**Provided material**.
⟨
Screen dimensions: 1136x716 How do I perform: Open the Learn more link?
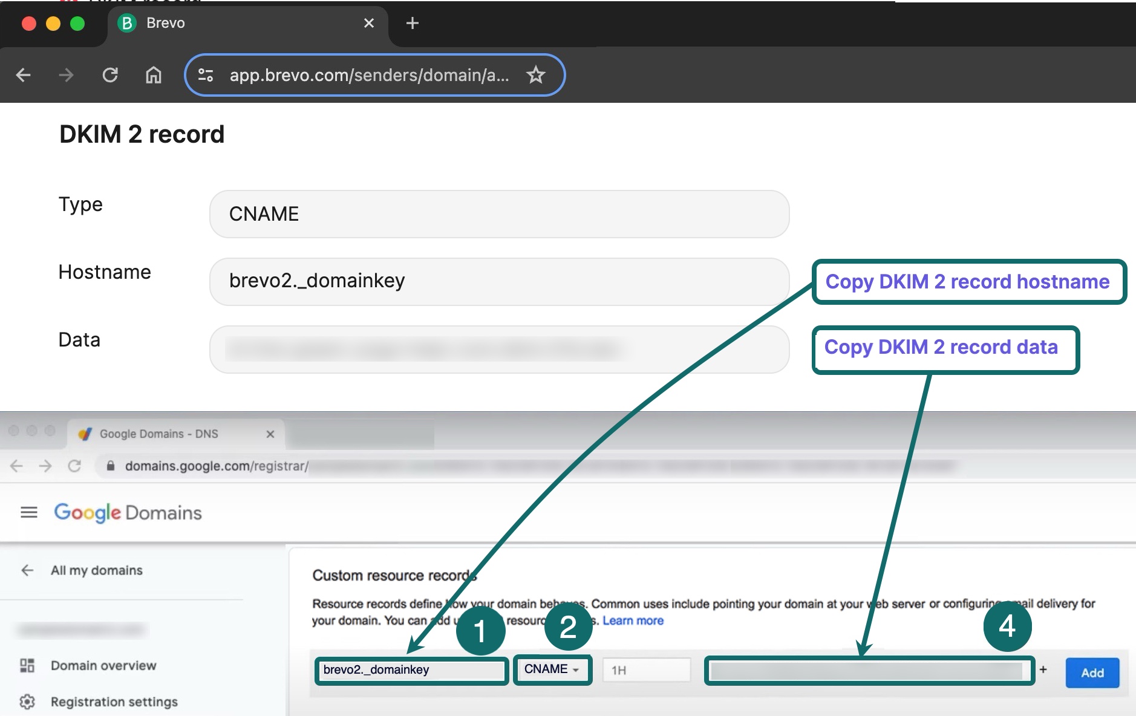(633, 620)
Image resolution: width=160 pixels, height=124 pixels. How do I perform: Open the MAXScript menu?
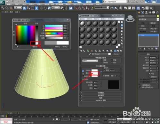pyautogui.click(x=88, y=5)
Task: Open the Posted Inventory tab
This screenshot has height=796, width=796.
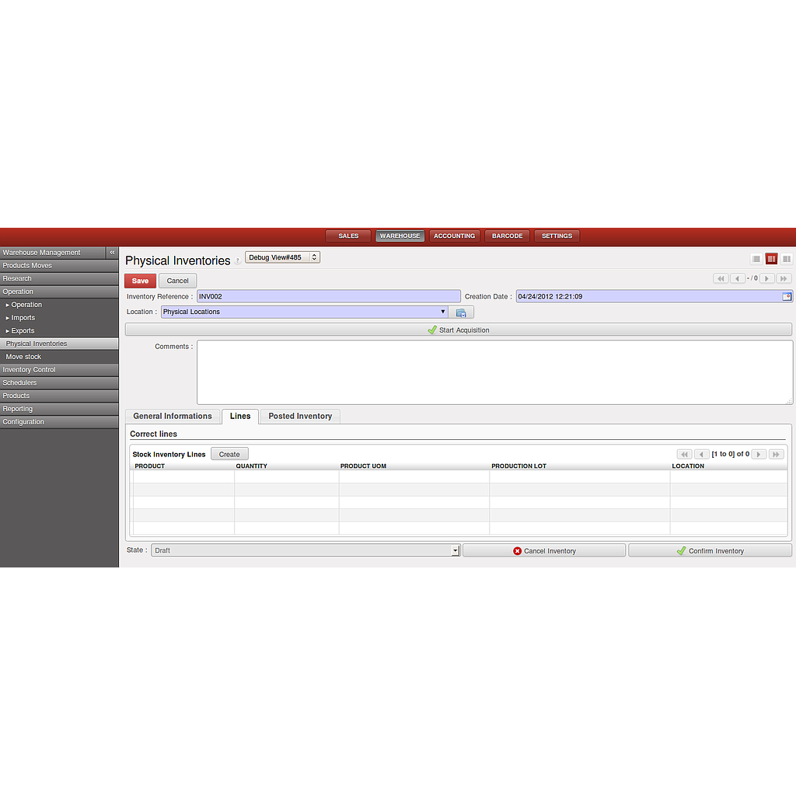Action: (x=300, y=417)
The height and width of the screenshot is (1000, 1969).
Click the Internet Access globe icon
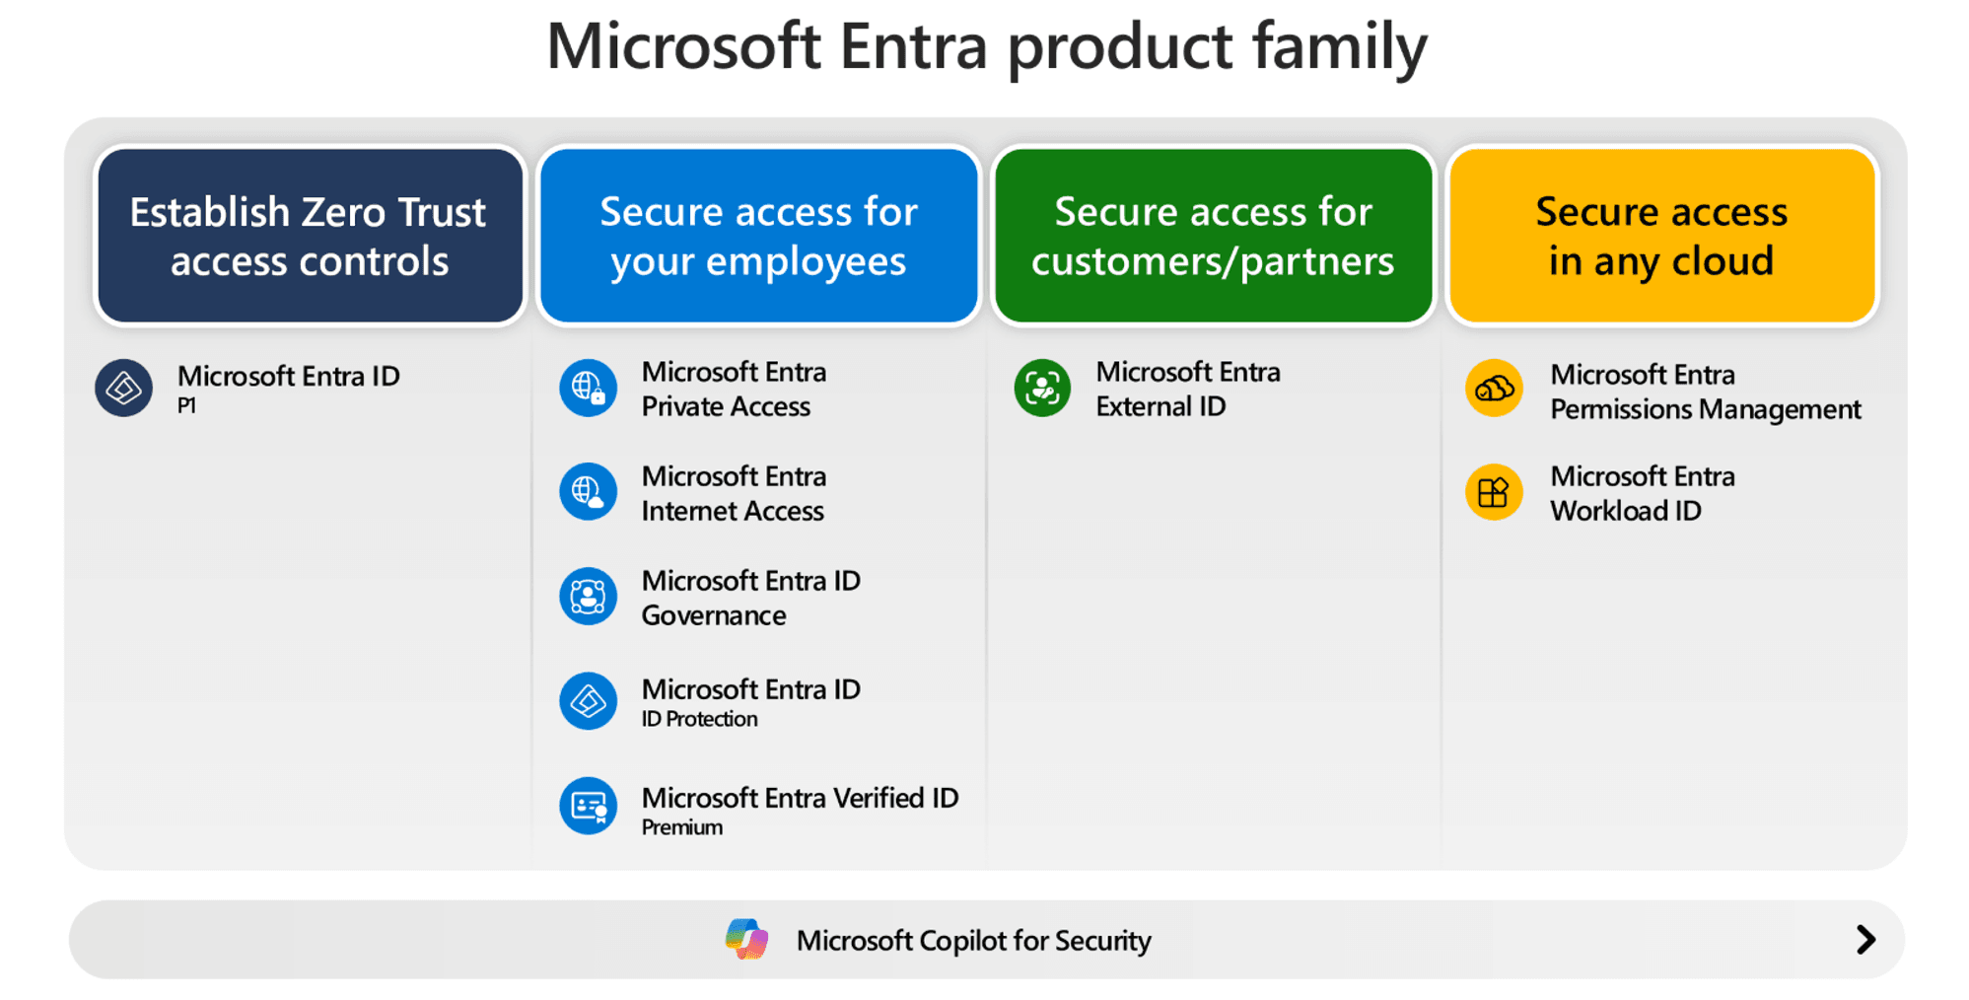click(x=589, y=492)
⟩
**Instructions to follow**.
All of the lines above should be copied exactly, apart from the pictures.

**Result below**.
Screen dimensions: 1136x716 How do I perform: Open the Learn more link?
(633, 620)
Image resolution: width=160 pixels, height=124 pixels. How do I perform: Open the MAXScript menu?
pyautogui.click(x=88, y=5)
Task: Open the Posted Inventory tab
This screenshot has height=796, width=796.
Action: (x=300, y=417)
The height and width of the screenshot is (1000, 1969).
Click the Internet Access globe icon
click(x=589, y=492)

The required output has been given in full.